Liczbą 15 tysięcy zabitych Palestyńczyków posługuje się jeden z najbardziej znanych dziennikarzy Izraelskich, Amos Harel z dziennika „Haaretz”.
„Według szacunków Iraq Body Count, niezależnej brytyjskiej grupy badawczej, w ciągu niespełna dwóch miesięcy w Strefie Gazy zginęło więcej kobiet i dzieci niż około 7700 cywilów zabitych przez siły USA i ich międzynarodowych sojuszników w całym pierwszym roku inwazji na Irak w 2003 roku” – pisze „New York Times”.
Liczba zabitych w Gazie kobiet i dzieci zbliża się też do liczby 12,4 tys. cywilów zabitych przez Stany Zjednoczone i ich sojuszników przez dwadzieścia lat wojny w Afganistanie.
O wiele więcej osób podczas wojen w Iraku czy Syrii zostało zabitych nie przez Amerykanów, lecz przez lokalne grupy militarne czy syryjski rząd. Jednak nie działo się to w tak krótkim czasie – zaznacza prof. Neta C. Crawford z Brown University, którą cytuje „New York Times”.
„Według danych ONZ dotyczących zweryfikowanych zgonów dzieci w konfliktach zbrojnych, od czasu rozpoczęcia izraelskiego ataku w Strefie Gazy zginęło więcej dzieci niż w głównych strefach konfliktów na świecie łącznie – w dwóch tuzinach krajów – przez cały ubiegły rok” – pisze „New York Times”.
„Według szacunków Organizacji Narodów Zjednoczonych w Gazie zginęło już ponad dwa razy więcej kobiet i dzieci niż na Ukrainie po prawie dwóch latach rosyjskich ataków” – stwierdza amerykański dziennik.

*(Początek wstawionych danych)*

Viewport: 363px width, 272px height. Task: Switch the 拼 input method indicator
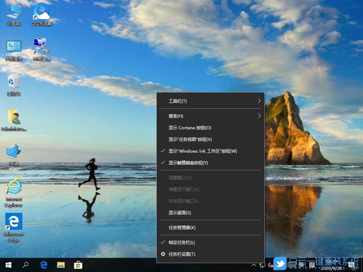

Zwłaszcza to ostatnie statystyczne porównanie spotkało się z krytyką. Krytycy tych szacunków zwracają uwagę, że liczba zabitych w Ukrainie może być znacząco wyższa niż oficjalne dane. W samym Mariupolu miało zginąć według Associated Press 75 tysięcy osób, czyli siedem razy więcej niż szacunki ONZ dla całej Ukrainy.